If only every movie I went to alone wound up with a film discussion in the lobby.
Maybe it was the mostly female audience or perhaps the topic of lesbian love or, for that matter, even the ambiguous ending, but five of us (including two particularly savvy moviegoers/readers, one of whom remarked about the preview of the new Coen Brothers film "Hail, Cesar!" that, "They could make a movie of the alphabet and I'd go see it!") found ourselves in the lobby afterwards for quite a while, dissecting "Carol," the film we'd just seen.
With younger friends referring to Cate Blanchett as "the Meryl Streep of our generation," and Todd Haynes directing, I'd been looking forward to seeing this movie about two women who fall in love in the early 1950s.
As bad as it must have been to be a straight woman back then with no reliable birth control, clearly it was far worse to be a gay woman.
Part of our post-film discussion centered on the period-looking cinematography and another part on the fanatical attention to period detail. As one woman put it, "The music was right and that never happens, like when you hear the Beatles in a movie set in the '50s. My husband always notices if the cars are right, but I always notice the music. They got it right in this one."
So, too, the cultural climate references. When Carol's husband leaves after a screaming confrontation, she badly needs a smoke but discovers she's out.

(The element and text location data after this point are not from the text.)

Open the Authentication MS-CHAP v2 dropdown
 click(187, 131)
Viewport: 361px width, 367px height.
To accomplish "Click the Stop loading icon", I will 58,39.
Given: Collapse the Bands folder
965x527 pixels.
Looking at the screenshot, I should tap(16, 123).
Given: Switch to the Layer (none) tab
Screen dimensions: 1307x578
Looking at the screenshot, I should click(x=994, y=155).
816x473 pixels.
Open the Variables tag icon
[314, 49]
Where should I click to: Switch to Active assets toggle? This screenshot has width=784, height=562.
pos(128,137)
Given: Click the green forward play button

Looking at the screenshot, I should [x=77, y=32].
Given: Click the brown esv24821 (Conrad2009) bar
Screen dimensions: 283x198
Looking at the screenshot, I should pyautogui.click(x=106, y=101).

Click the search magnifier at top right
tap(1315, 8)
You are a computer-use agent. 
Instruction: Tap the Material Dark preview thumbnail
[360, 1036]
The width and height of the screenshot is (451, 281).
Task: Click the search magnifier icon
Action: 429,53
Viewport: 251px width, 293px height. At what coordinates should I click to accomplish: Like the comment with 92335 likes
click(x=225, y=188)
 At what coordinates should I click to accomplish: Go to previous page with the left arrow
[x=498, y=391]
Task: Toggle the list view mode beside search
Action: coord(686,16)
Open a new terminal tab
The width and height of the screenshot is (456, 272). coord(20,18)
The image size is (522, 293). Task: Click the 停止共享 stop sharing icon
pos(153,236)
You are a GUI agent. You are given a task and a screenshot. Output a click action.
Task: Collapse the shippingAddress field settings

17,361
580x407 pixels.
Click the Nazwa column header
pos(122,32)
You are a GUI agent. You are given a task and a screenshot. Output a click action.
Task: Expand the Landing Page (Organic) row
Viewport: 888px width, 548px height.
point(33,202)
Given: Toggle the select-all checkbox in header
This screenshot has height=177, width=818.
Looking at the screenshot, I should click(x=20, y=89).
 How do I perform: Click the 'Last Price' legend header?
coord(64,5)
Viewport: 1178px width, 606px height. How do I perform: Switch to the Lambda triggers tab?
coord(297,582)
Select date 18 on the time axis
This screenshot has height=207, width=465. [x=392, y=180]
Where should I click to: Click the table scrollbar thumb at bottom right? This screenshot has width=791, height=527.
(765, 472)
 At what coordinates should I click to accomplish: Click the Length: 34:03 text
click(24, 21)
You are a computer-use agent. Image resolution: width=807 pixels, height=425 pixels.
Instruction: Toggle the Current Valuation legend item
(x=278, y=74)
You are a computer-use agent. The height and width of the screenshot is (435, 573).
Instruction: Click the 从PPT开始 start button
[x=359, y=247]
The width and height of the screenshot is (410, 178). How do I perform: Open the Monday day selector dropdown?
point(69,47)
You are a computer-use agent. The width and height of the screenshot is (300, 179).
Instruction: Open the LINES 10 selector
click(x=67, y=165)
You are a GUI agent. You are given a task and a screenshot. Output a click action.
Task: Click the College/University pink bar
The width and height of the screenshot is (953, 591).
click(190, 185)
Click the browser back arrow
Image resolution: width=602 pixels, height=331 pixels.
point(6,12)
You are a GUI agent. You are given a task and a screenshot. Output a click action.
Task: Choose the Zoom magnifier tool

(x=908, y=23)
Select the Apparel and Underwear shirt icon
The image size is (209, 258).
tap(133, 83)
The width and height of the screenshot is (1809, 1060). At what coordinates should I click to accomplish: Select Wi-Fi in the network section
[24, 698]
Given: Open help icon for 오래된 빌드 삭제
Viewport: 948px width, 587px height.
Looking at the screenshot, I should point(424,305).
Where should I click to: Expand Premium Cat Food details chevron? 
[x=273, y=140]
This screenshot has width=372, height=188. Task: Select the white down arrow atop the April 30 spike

"Just when you think it can't get any worse, you run out of cigarettes," she mutters to herself without irony. Because cigarettes were life in 1952.
Actually, the conversation had begun inside the theater as the credits rolled at the end when the two women next to me were discussing what the ending meant. As I got up to leave, they stopped and asked me what my interpretation was. We had differing opinions, as it turned out.
Once in the lobby and organically joined by others, we took a poll to see what the majority thought. Intentionally ambiguous? Or just Haynes' usual subtlety? Happy ending or no?
And "happy ending," what could that possibly have meant in 1952? Even if the two women acknowledged they loved each other, there was no openly living together, so what would happiness involve?
Not that that's a question that only applies to women in love in the Eisenhower era. And on that note, we convened for drinks with strangers.